A simple test of differences

  • We have a two-group design and want to know if Condition A is different from Condition B in any meaningful way.
  • To accomplish this we can test if an observed difference is very different to a reference, where any difference is up to chance
  • Use the code chunk below to simulate data
set.seed(1)
# Population 
A <- rnorm(1000, mean = 100, 10)

B <- rnorm(1000, mean = 92, 10)

# Sample
a <- sample(A, 15, replace = FALSE)
b <- sample(B, 15, replace = FALSE)
Group work
  • Using the t.test function, test against the null-hypothesis of no difference between groups

  • Construct a permutation test where a reference distribution of possible outcomes is created in a loop(!). Try to explain what the code below does.

  • Calculate how many cases led to a more extreme result than the observed in your experiment.

library(tidyverse)

differences <- vector()

for(i in 1:1000) {
        
        
     samp <- sample(c(a, b), 30, replace = FALSE)
        
     differences[i] <- mean(samp[1:15]) - mean(samp[16:30])
        
        
}


data.frame(differences) %>%
        ggplot(aes(differences)) + geom_histogram() + 
        geom_vline(xintercept = mean(a) - mean(b), color = "red", size = 2)
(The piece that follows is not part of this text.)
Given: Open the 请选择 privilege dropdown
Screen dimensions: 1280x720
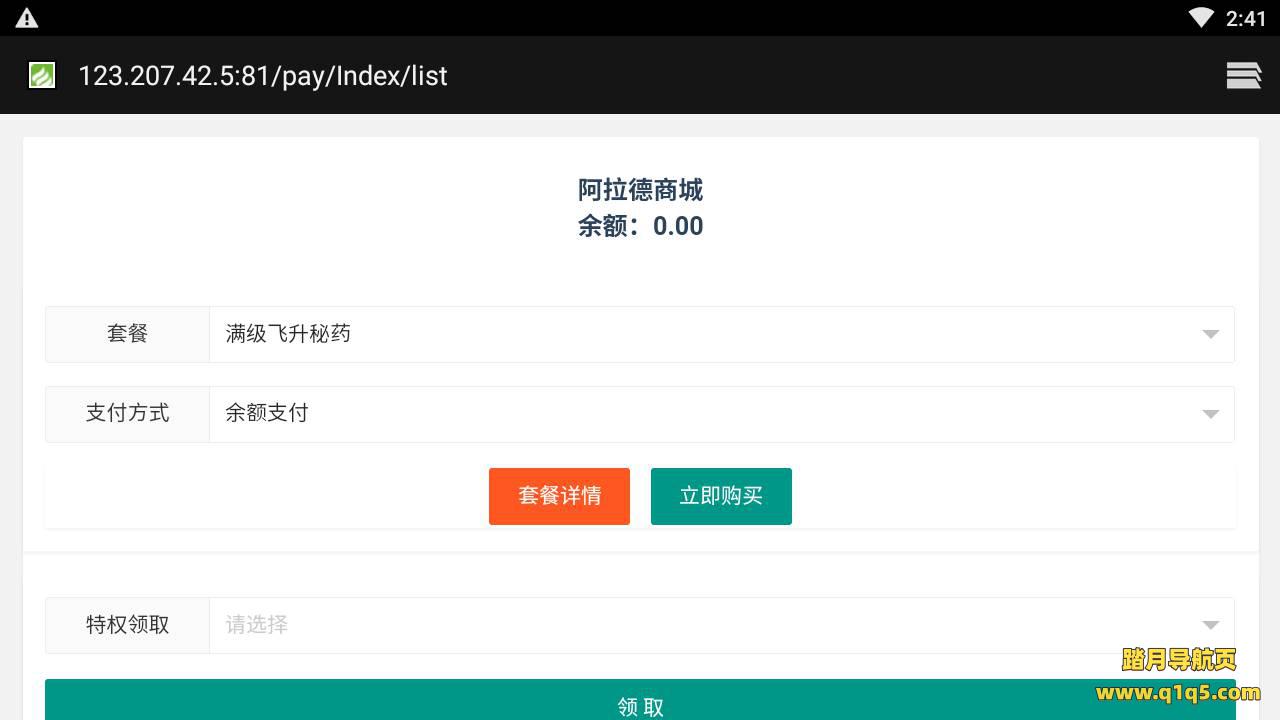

The effect of small and large samples.

  • The sample size determines what differences we may observe.
Group work
  • Re-do the experiment above with a smaller sample size, and a larger sample size.
  • Report your experiment as a t-test and a permutation test.

Limitations of p-values

  • P-values are often misinterpreted!
  • Find a scientific paper (full text) in any area and search for “P < 0.05” and “P > 0.05”, see how authors interpret the results.